Avedissian’s use of stencils is the result of more than 20 years of research during his extensive travels. The artist first started his stencils series during the Gulf War; witnessing the media coverage he became overwhelmed with feelings of hopelessness and began to recollect faces, places and symbols from his past.
This astounding installation from the Icons of the Niles series creates a mosaic of Egyptian culture that retraces his country’s past, combining nostalgic imagery with a celebration of Egyptian iconographical motifs.
AYMAN BAALBAKI
Ayman Baalbaki is another artist whose auction benchmark was set at Sotheby’s Doha last year. This season, the sale includes Al-Mulatham I from 2009 which, like many of the artist’s major works, depicts the shrouded face of a lone, heroic figure gazing up to the skies (est. $80,000/120,000).
Baalbaki was born in Lebanon in 1975 - the year the civil war began that eventually led to the displacement of his family. Many of the artist’s traumatic experiences during the war have provided the inspiration for and subjects of his most powerful work.

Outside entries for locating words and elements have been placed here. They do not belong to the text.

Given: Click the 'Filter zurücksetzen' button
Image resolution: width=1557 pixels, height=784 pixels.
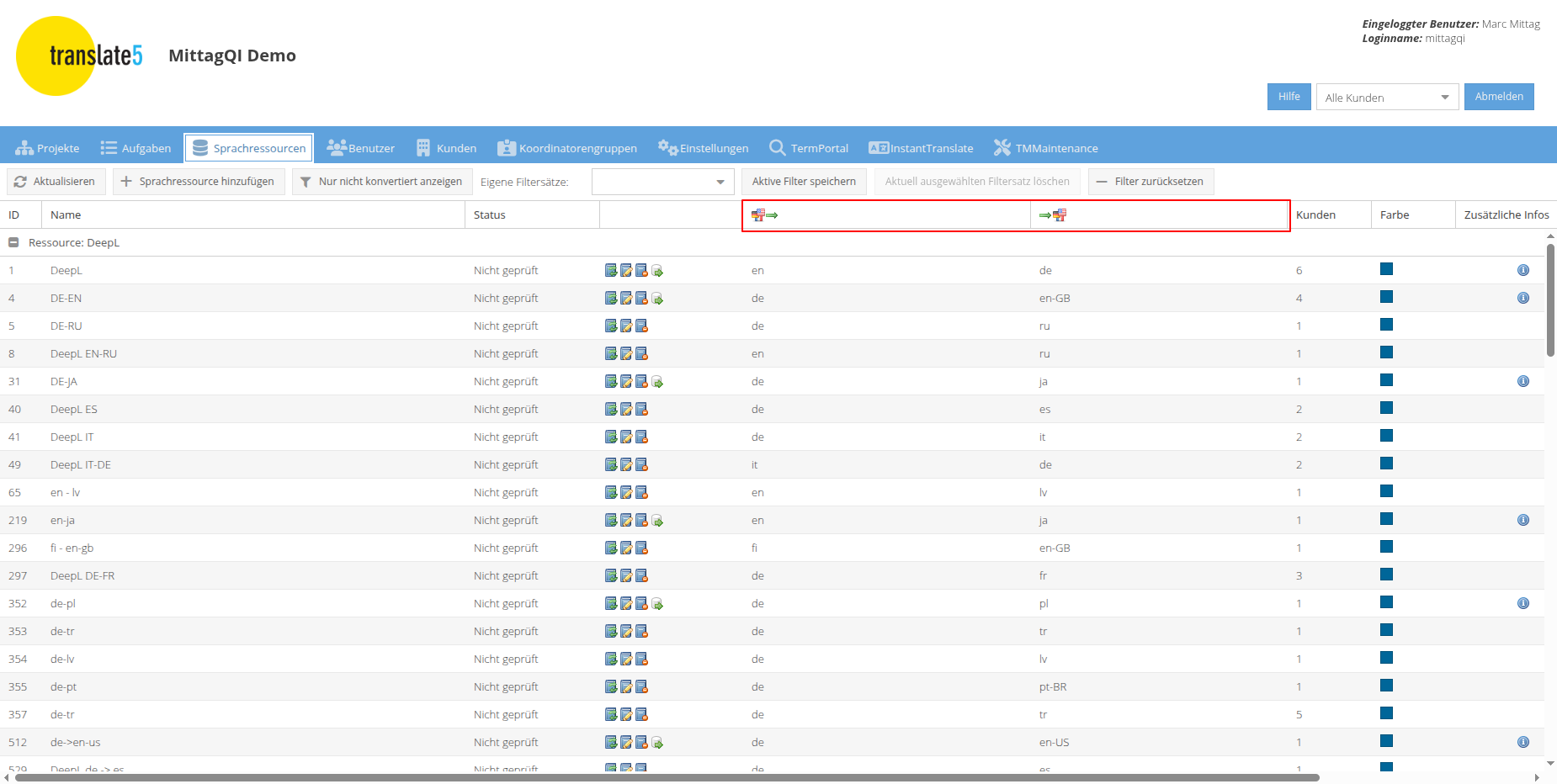Looking at the screenshot, I should click(x=1150, y=182).
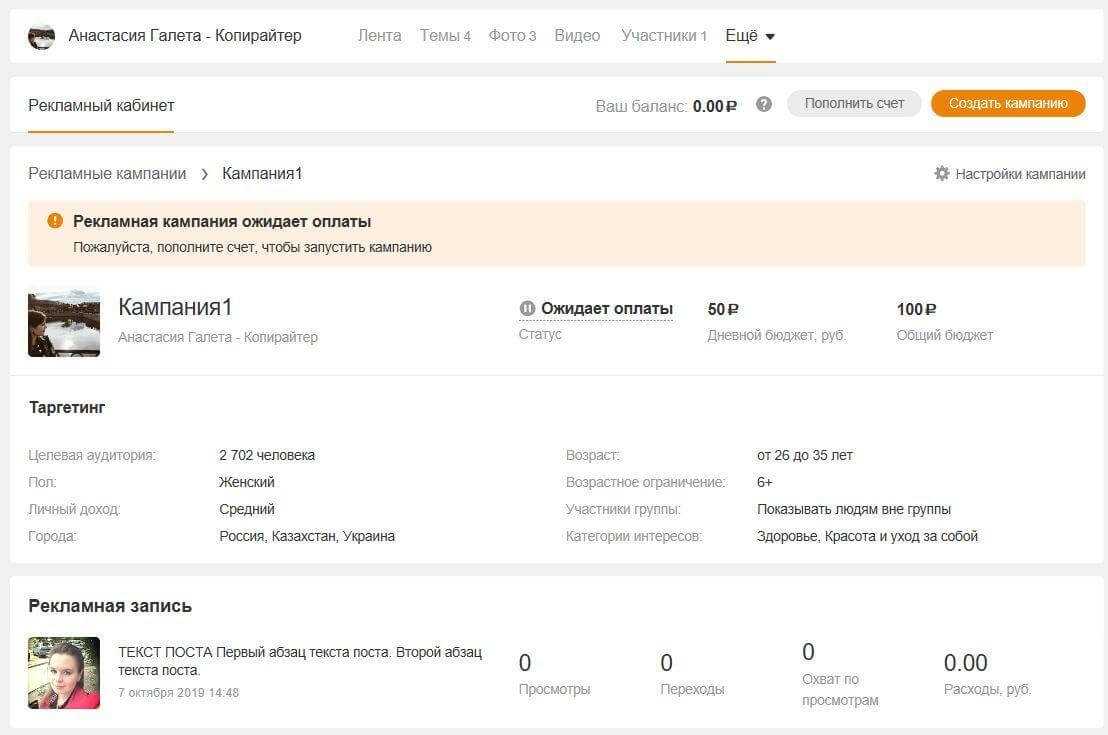Click the Создать кампанию button
This screenshot has height=735, width=1108.
pos(1007,103)

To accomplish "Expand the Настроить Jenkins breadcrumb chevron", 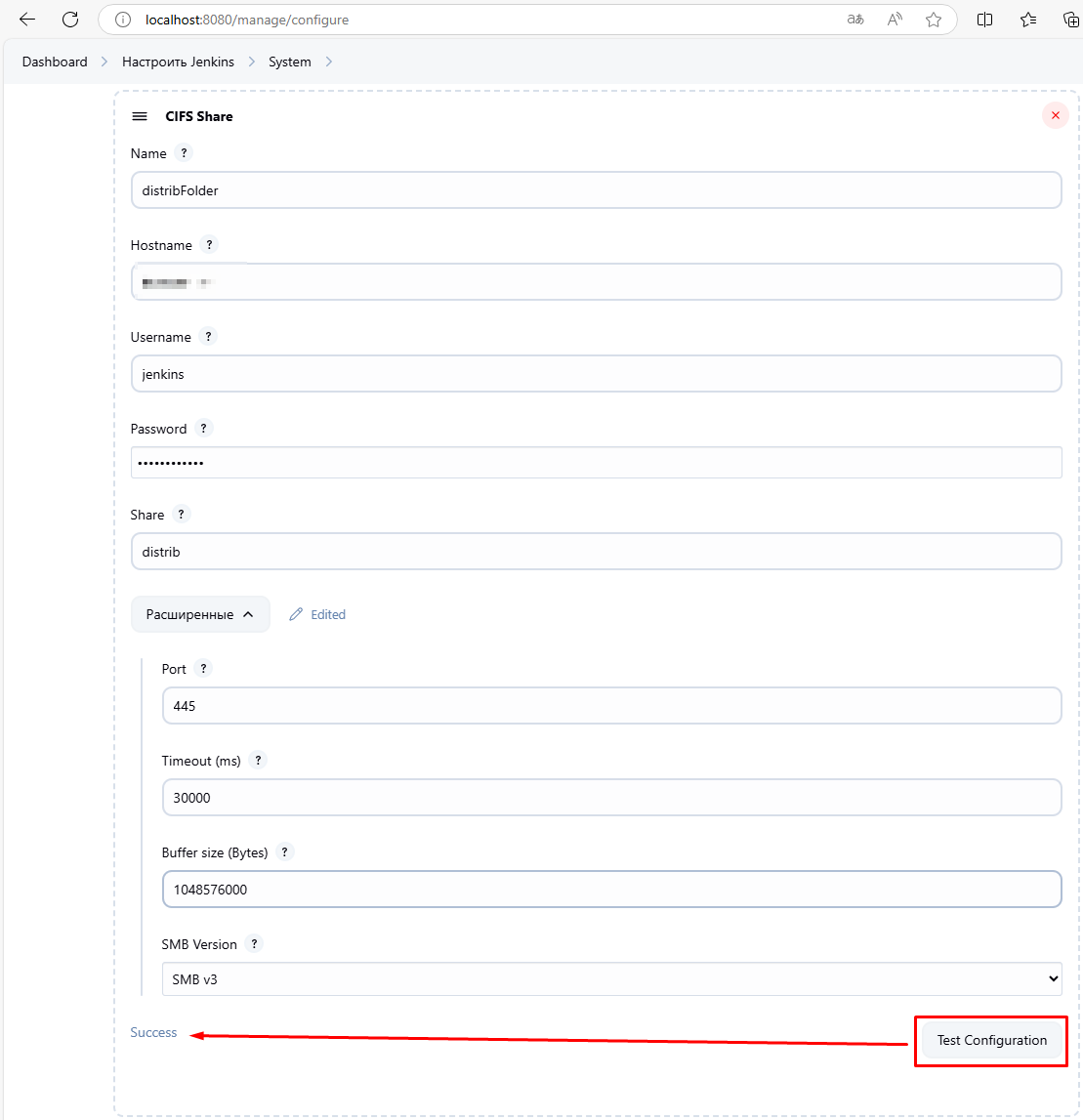I will [252, 62].
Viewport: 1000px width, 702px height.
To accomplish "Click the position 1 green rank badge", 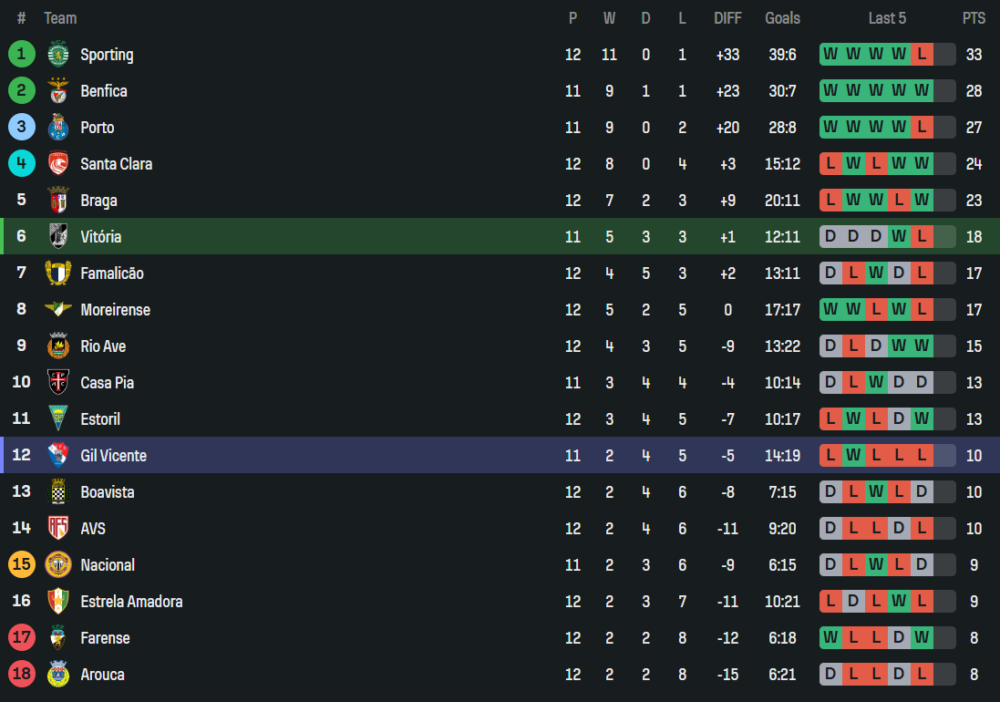I will coord(22,54).
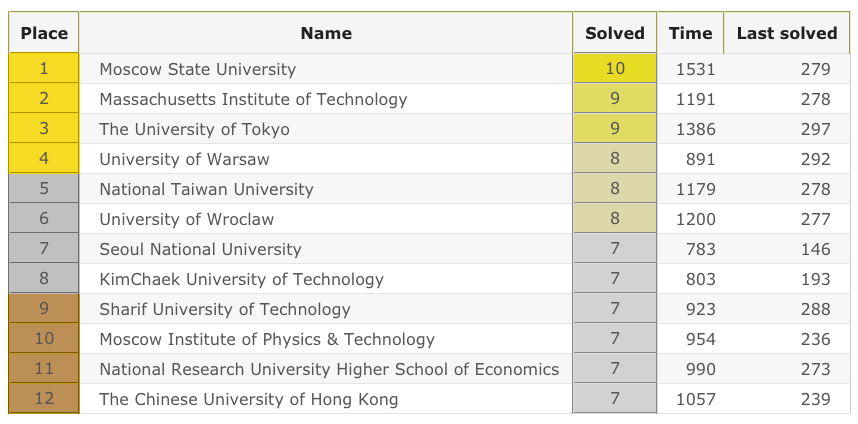The image size is (858, 424).
Task: Click Seoul National's last solved 146
Action: coord(816,249)
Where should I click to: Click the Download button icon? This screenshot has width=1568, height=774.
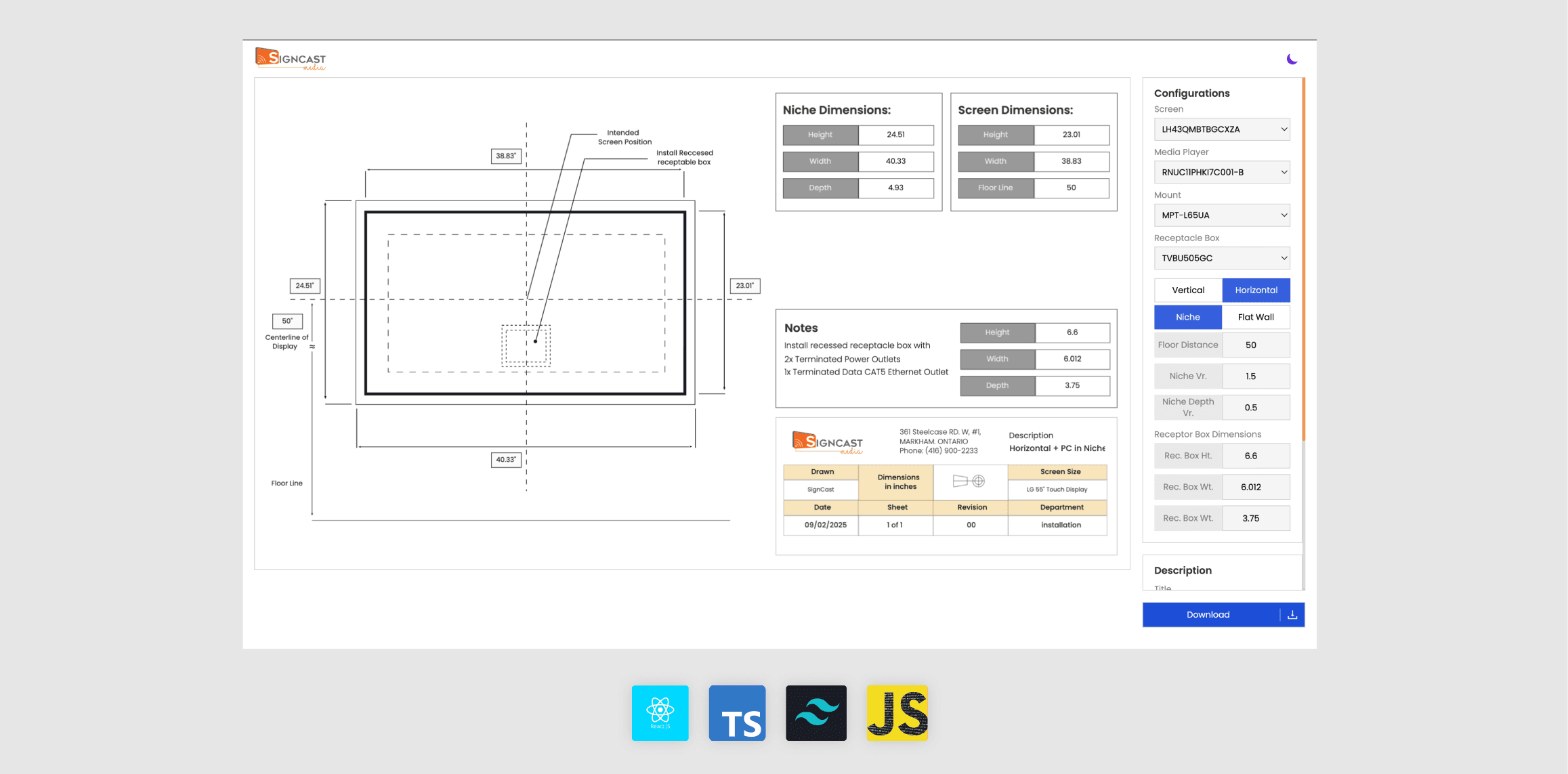tap(1291, 614)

Dominated by the traditional red and white kaffiyeh headdress, a garment worn by men throughout the Arab world as protection against sun exposure and sandstorms, Baalbaki’s monumental portrait evokes a broad spectrum of interpretations and responses ranging from the political to the emotional.
FARID BELKAHIA
A further highlight is Untitled from 1981, a rare and early 'peau relief' by Farid Belkahia, Morocco's foremost artist (est. $40/60,000). In a career spanning five decades, Belkahia has favoured the medium of leathers, impregnating them with henna, in an attempt to both, physically and emotionally root his oeuvre in the landscape of tradition and crafts. Made up of parchments stretched into organic shapes adorned with magical symbols and rituals, Untitled is the truest embodiment of the visual lexicon of a post-colonial celebration of Morocco's cultural authenticity. Belkahia's oeuvre is stripped of Western lineage, and fiercely engrained in the artist's passion for the taxonomy of symbols, sculptural materiality, and a gentle sensuality that could not better epitomize the Maghreb's telluric mysticism.
FARHAD MOSHIRI
I've got Sunshine by Farhad Moshiri is made up of dozens of found knives dug into a thick and creamy canary canvas as a striking example of the artist's interest in the Baroque and Mannerist movement, (est. $120/180,000). Moshiri’s subversive socio-political narrative has positioned him at the forefront of Contemporary Iranian art and the present work lives up to the duality between Iranian and western cultures.
ABDULNASSER GHAREM
Abdulnasser Gharem is considered the patriarch of the group of young Saudi artists, who are part of Edge of Arabia, an internationally recognised platform promoting artistic exchange between the Middle East and western world. Men At Work (Time Magazine Person Of The Year 2003: The American Soldier) is typical of his work in which recognizable icons such as road signs, political figures and trademarks are juxtaposed within a kaleidoscope of Islamic motifs (est. $20/30,000).